Hooikoorts heet zo, omdat het vooral voorkomt tijdens de hooitijd. Verder heeft het weinig te maken met hooi, maar wel met stuifmeel, oftewel ‘pollen’ - en die zijn de schrik van elke hooikoortspatiënt. De ronddwarrelende pollen komen terecht op de slijmvliezen in de ogen, neus en oren en dat valt niet bij iedereen even goed. Het lichaam komt met een tegenreactie en maakt histamine aan. En dan heb je de pollen aan het dansen.
Door de histamine gaat je neusslijmvlies opzwellen, er ontstaat een branderig gevoel en je gaat je te buiten aan niesbuien. En traanbuien! Je oogwit is opeens oogrood, je kijkers jeuken als een gek. Pien in de kop, jeuk in de keel en ook nog jeukende rooie bulten: hooikoorts zou net zo goed ‘pollenjeuk’ kunnen heten. Want het zijn de pollen, die je mollen.

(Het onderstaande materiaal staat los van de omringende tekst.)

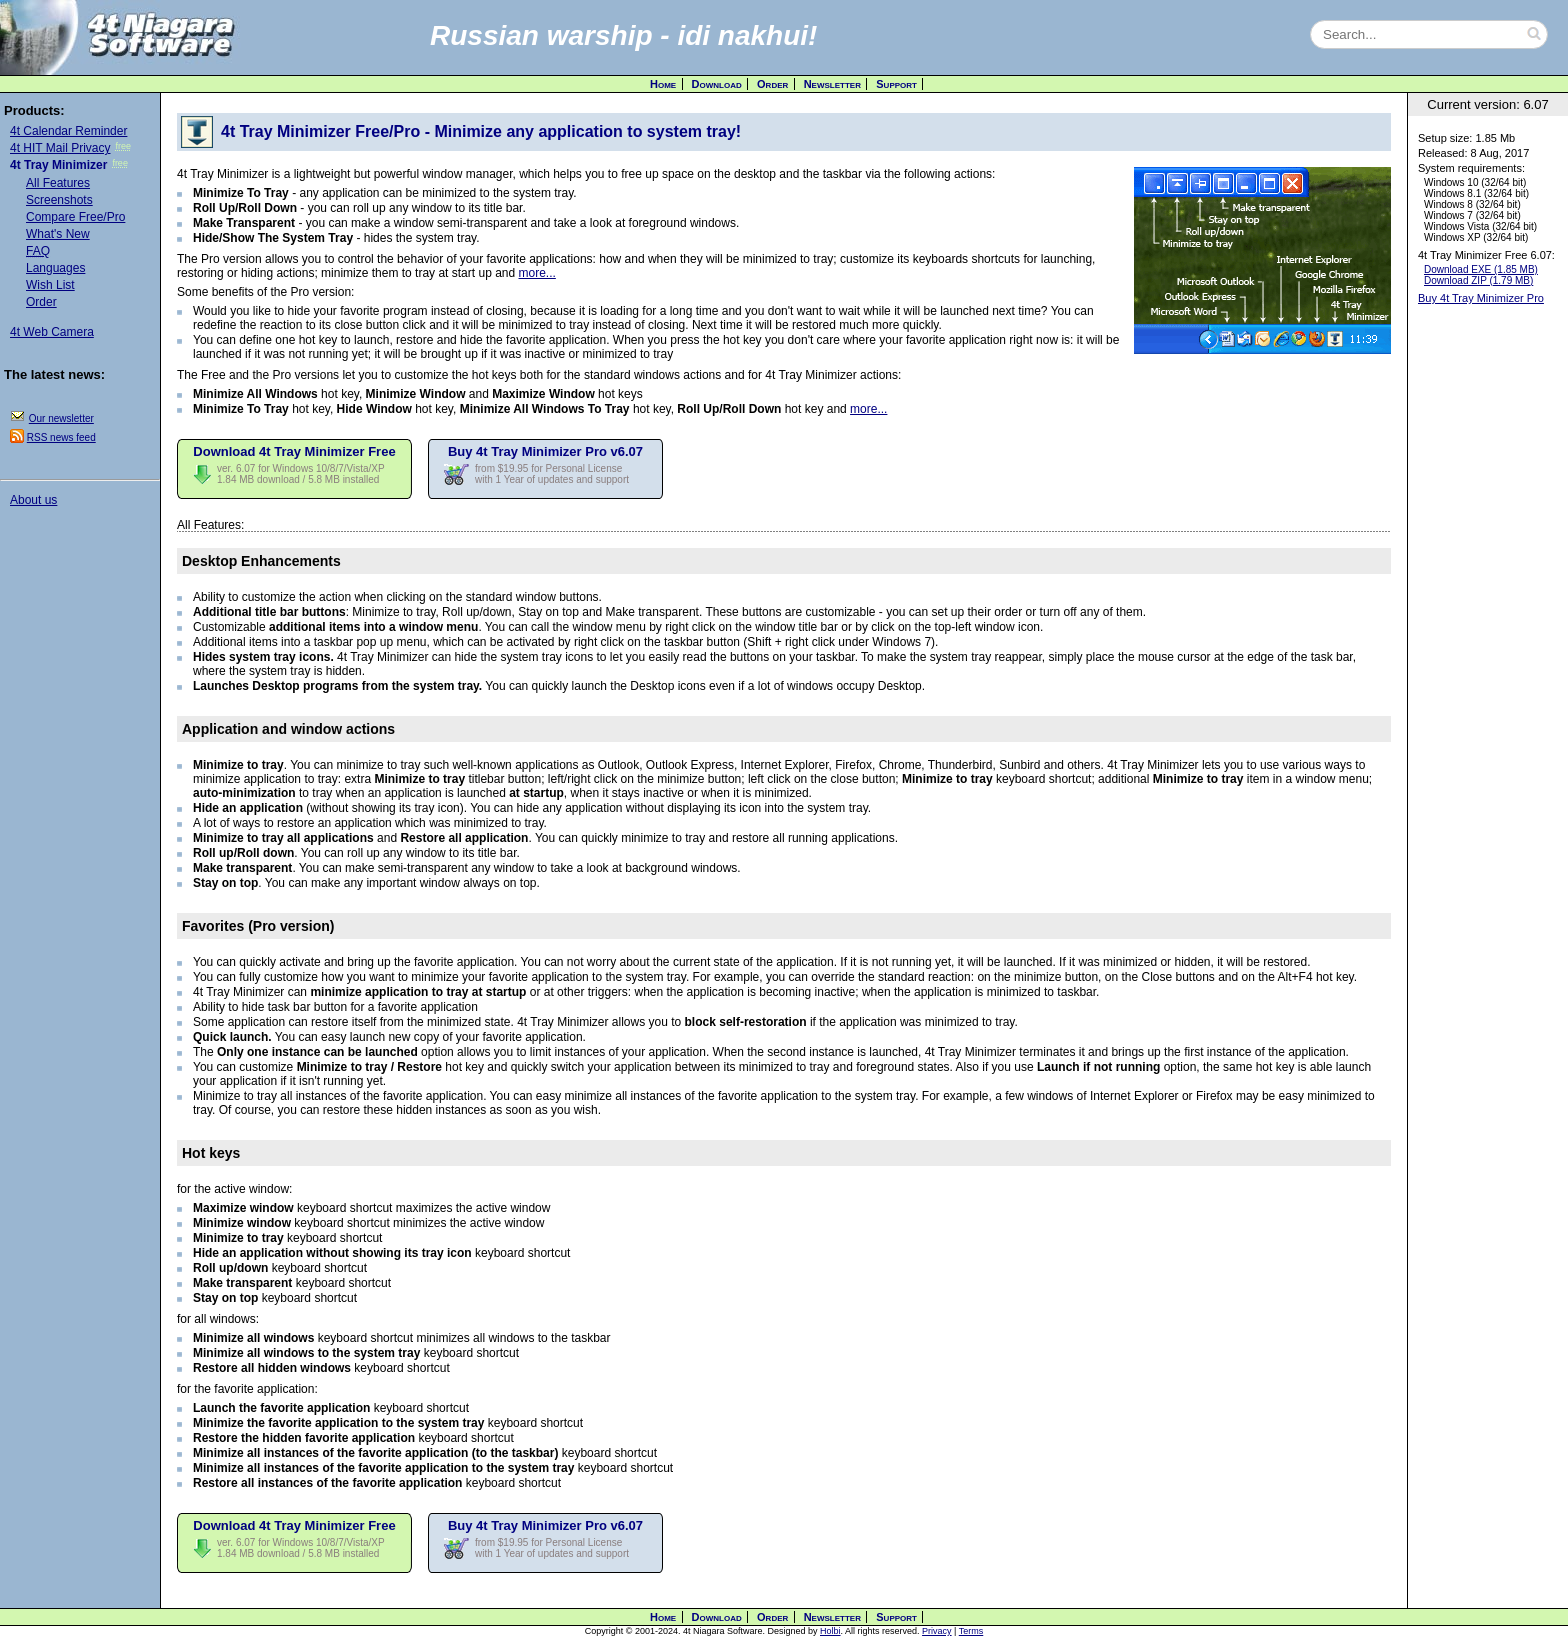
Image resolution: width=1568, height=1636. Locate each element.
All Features (58, 183)
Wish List (50, 285)
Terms (971, 1631)
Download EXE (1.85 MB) (1481, 269)
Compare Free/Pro (75, 217)
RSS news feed (61, 437)
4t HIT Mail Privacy (60, 148)
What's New (58, 234)
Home (663, 84)
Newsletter (832, 84)
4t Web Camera (52, 332)
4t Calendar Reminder (68, 131)
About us (33, 500)
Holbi (830, 1631)
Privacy (937, 1631)
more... (537, 273)
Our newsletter (61, 418)
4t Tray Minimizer (58, 165)
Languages (55, 268)
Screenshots (59, 200)
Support (896, 84)
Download (717, 84)
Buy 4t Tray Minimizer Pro (1481, 298)
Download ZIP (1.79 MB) (1478, 280)
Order (772, 84)
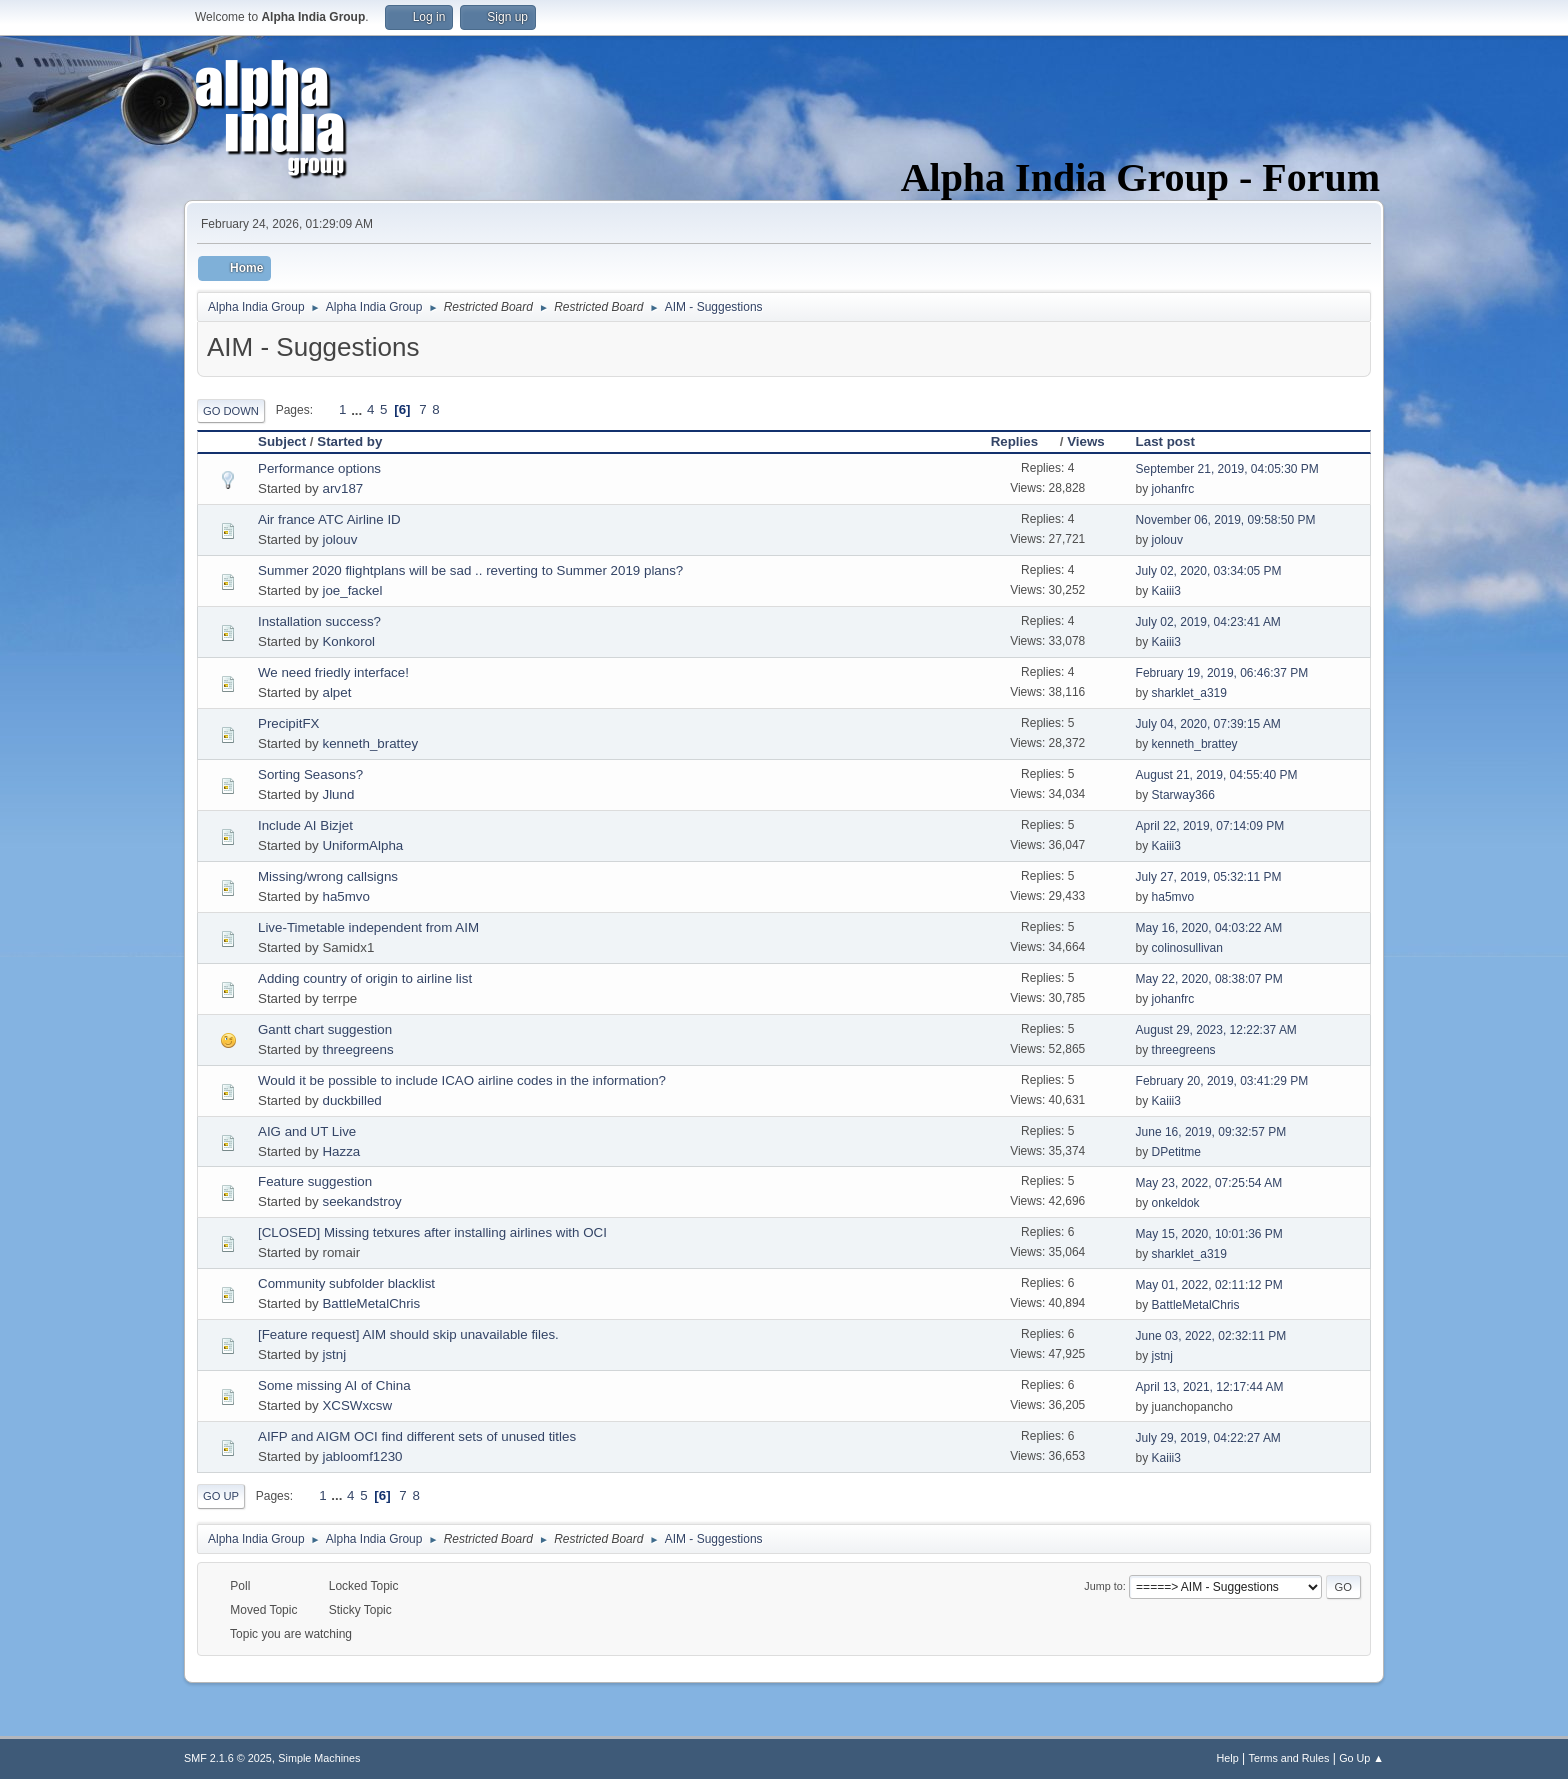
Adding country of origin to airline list (365, 978)
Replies (1023, 441)
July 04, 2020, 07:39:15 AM (1208, 724)
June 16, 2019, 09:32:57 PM (1211, 1132)
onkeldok (1176, 1203)
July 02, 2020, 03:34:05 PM (1209, 571)
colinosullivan (1187, 948)
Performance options (319, 468)
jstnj (334, 1354)
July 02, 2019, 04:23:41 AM (1208, 622)
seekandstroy (361, 1201)
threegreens (357, 1049)
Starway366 (1183, 795)
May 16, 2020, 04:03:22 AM (1209, 928)
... (358, 409)
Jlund (338, 794)
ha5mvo (345, 896)
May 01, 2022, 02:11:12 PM (1209, 1285)
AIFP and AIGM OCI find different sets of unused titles (417, 1436)
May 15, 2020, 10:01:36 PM (1209, 1234)
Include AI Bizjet (305, 825)
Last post (1165, 441)
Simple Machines (319, 1758)
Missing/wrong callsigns (328, 876)
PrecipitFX (288, 723)
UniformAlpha (362, 845)
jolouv (339, 539)
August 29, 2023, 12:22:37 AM (1216, 1030)
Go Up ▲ (1361, 1758)
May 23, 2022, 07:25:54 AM (1209, 1183)
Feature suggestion (315, 1181)
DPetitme (1176, 1152)
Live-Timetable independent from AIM (368, 927)
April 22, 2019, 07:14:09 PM (1210, 826)
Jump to (1103, 1586)
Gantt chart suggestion (325, 1029)
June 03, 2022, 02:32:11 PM (1211, 1336)
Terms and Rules (1289, 1758)
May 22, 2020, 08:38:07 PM (1209, 979)
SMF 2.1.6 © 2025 (228, 1758)
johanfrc (1173, 489)
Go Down (231, 411)
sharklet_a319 (1189, 693)
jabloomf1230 (362, 1456)
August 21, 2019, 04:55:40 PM (1217, 775)
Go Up (221, 1496)
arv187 (342, 488)
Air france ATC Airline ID (329, 519)
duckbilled (351, 1100)
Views (1086, 441)
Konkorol (348, 641)
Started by (349, 441)
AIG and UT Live (307, 1131)
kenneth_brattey (370, 743)
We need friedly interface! (333, 672)
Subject (282, 441)
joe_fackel (352, 590)
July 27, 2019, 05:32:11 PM (1209, 877)
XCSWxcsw (357, 1405)
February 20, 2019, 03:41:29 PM (1222, 1081)
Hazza (341, 1151)
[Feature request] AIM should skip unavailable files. (408, 1334)
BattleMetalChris (371, 1303)
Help (1228, 1758)
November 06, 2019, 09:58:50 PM (1226, 520)
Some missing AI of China (334, 1385)
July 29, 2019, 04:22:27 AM (1208, 1438)
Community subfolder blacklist (346, 1283)
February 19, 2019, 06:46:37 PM (1222, 673)
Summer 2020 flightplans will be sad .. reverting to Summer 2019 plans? (470, 570)
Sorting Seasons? (310, 774)
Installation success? (319, 621)
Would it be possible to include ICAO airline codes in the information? (462, 1080)
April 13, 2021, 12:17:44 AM (1210, 1387)
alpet (336, 692)
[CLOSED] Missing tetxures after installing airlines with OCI (432, 1232)
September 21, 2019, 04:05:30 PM (1227, 469)
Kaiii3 (1166, 591)
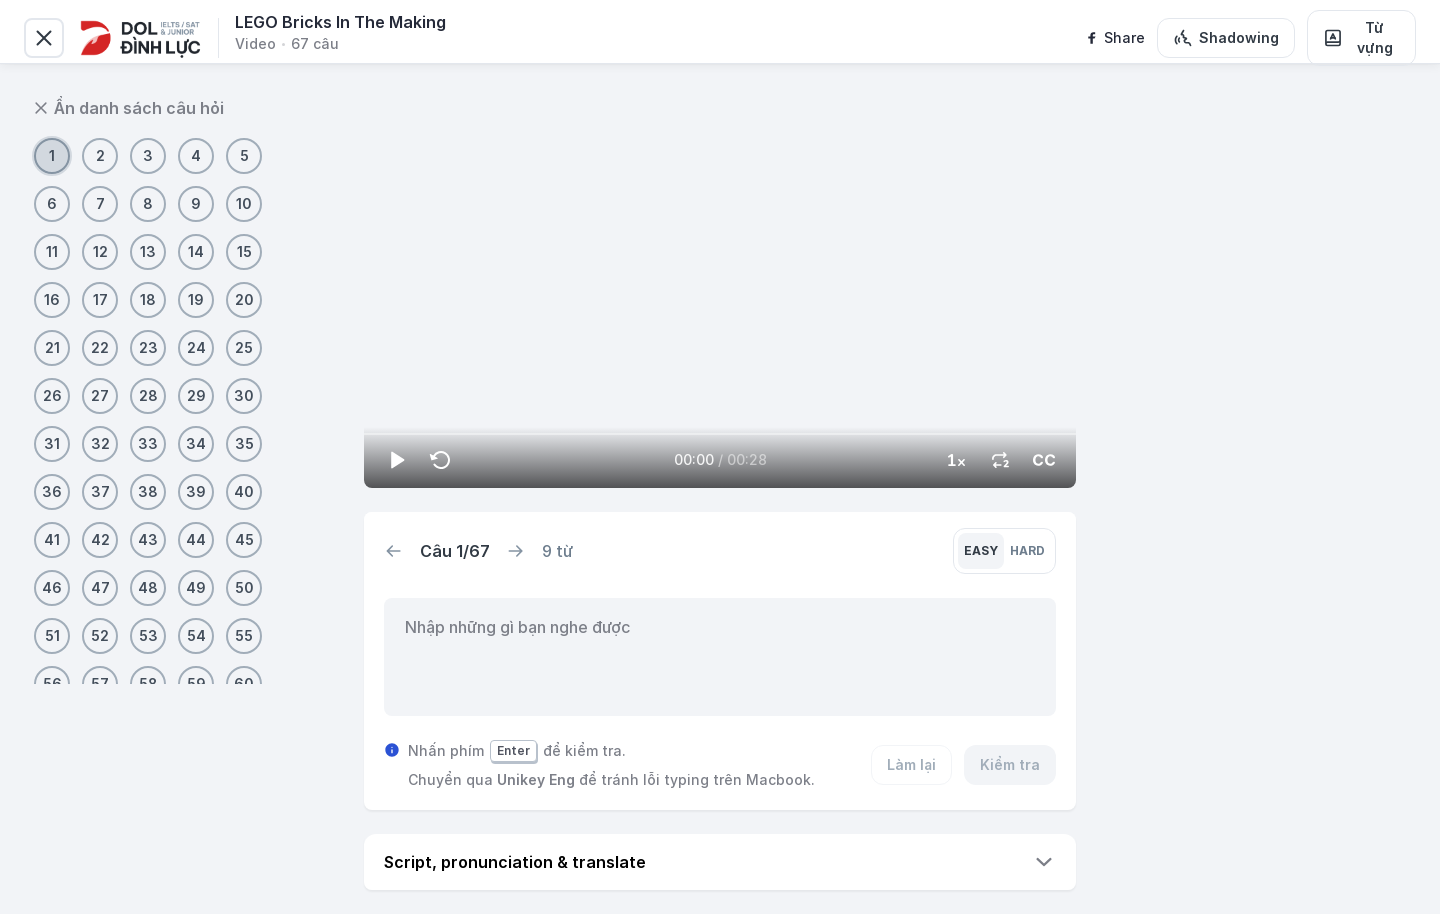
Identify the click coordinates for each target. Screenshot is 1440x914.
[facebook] (1114, 38)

De piek van de pollenplaag ligt in mei en juni, want dan strooien onze groene vrienden hun stuifmeel lustig in het rond. Op een regenachtige dag worden die pollen meteen weer uit de lucht gespoeld, en kunnen hooikoortspatiënten eindelijk weer de frisse buitenlucht in. Maar op zonnige en winderige dagen dan roept de pollenpolitie Code Rood uit. Patiënten kunnen maar beter binnen blijven, en samen iets leuks doen. (Zakdoekje leggen.) Hooi!